First, of course, comes Mr. Perez’ confirmation, and it is already clear that some Senators have a some concerns with him.  Perez currently serves as Assistant Attorney General for the U.S. Justice Department’s Civil Rights Division.  Among his critics, long-time Iowa Republican Senator Charles Grassley has threatened to oppose Perez’ nomination over allegations that he used his department’s influence to keep a potentially important housing discrimination case from going to the U.S. Supreme Court.  Others have expressed the opinion that he has leaned toward lax enforcement of immigration rules.  It remains to be seen how the nomination will proceed through Congress.
But what is of most immediate interest to the retirement industry is the direction that DOL may take on employee benefits in 2013 through 2016, during the remainder of President Obama’s second term.  Perez’ predecessor Solis’ pre-DOL experience included four terms as a California congresswoman, and featured a focus on labor issues.  Perez’ record of public service has had a focus weighted more heavily towards immigration and civil rights issues. 
This does not mean that he doesn’t or cannot grasp labor issues, but they do not appear to be his forte.  If this is an accurate assessment, then it would not be a huge surprise if Perez vision in a DOL leadership role—again, if confirmed—might logically be influenced by 2nd term holdover Phyllis Borzi, Assistant Secretary for the DOL’s Employee Benefits Security Administration (EBSA).  I think it if fair to say that Borzi is considered to be among the more aggressive of recent EBSA leaders in advancing an agenda that places greater compliance demands on retirement plan sponsors and industry service providers.  For example, she is believed to be an advocate for a fairly broad definition of “fiduciary,” including applying these rules to the IRA environment, something that is an item of concern for many in the financial industry and on Capitol Hill.

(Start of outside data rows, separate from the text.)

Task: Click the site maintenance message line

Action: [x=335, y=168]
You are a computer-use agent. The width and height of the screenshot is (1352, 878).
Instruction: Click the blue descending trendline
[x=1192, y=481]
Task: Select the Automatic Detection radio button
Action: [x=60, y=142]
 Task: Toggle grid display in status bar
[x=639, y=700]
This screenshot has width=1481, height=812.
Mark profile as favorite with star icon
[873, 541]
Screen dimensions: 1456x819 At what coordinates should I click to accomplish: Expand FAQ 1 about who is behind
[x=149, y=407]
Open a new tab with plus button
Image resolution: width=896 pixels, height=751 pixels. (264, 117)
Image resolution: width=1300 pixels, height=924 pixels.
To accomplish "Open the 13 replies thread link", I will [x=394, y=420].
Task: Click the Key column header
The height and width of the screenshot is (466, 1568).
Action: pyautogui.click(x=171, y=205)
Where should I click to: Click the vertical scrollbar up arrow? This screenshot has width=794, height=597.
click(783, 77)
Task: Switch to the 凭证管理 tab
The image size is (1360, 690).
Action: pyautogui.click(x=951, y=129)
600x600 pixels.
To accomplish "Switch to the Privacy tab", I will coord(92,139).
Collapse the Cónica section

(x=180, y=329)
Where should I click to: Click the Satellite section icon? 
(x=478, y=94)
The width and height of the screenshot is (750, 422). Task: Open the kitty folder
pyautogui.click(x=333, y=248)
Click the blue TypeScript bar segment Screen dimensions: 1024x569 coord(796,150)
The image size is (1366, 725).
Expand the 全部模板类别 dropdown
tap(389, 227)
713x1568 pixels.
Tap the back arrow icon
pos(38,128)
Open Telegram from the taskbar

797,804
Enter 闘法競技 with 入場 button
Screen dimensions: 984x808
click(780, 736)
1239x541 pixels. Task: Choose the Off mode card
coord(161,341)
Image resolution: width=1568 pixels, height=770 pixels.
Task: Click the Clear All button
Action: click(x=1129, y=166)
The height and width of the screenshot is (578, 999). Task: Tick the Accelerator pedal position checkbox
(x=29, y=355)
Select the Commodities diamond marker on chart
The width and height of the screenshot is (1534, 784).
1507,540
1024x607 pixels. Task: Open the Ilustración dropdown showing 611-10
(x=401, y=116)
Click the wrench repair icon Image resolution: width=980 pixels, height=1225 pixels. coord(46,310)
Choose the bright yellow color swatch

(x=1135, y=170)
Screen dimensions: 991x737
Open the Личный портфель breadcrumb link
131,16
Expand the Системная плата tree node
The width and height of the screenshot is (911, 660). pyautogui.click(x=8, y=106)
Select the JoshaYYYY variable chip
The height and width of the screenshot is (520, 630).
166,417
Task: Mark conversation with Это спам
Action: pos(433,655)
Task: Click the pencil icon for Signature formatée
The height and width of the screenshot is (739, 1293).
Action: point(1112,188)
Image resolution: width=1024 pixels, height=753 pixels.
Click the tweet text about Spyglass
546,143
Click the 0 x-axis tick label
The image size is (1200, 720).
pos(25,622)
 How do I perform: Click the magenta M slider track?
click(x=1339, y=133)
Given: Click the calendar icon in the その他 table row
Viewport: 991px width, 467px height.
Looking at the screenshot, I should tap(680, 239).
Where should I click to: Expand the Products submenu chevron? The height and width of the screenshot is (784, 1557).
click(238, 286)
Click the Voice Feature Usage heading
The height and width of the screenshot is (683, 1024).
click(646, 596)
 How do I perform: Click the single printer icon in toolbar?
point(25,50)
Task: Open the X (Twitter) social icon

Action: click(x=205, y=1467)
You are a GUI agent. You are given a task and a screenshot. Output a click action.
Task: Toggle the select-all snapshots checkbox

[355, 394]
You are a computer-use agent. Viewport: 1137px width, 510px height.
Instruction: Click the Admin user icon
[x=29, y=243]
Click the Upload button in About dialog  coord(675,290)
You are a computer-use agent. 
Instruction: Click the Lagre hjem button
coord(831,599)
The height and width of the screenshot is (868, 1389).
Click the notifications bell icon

It is not the case that retirement industry players are anti-compliance.  But there are fears that some of the directions EBSA might take would add compliance complexity and cost, without significant benefits to retirement plan participants—or IRA savers for that matter.  If Perez is confirmed, it is hoped that he will become familiar with the turf on both sides of the compliance fence, and will not adopt an adversarial and litigious attitude in the mistaken belief that this is in the best interest of U.S. workers and retirement savers.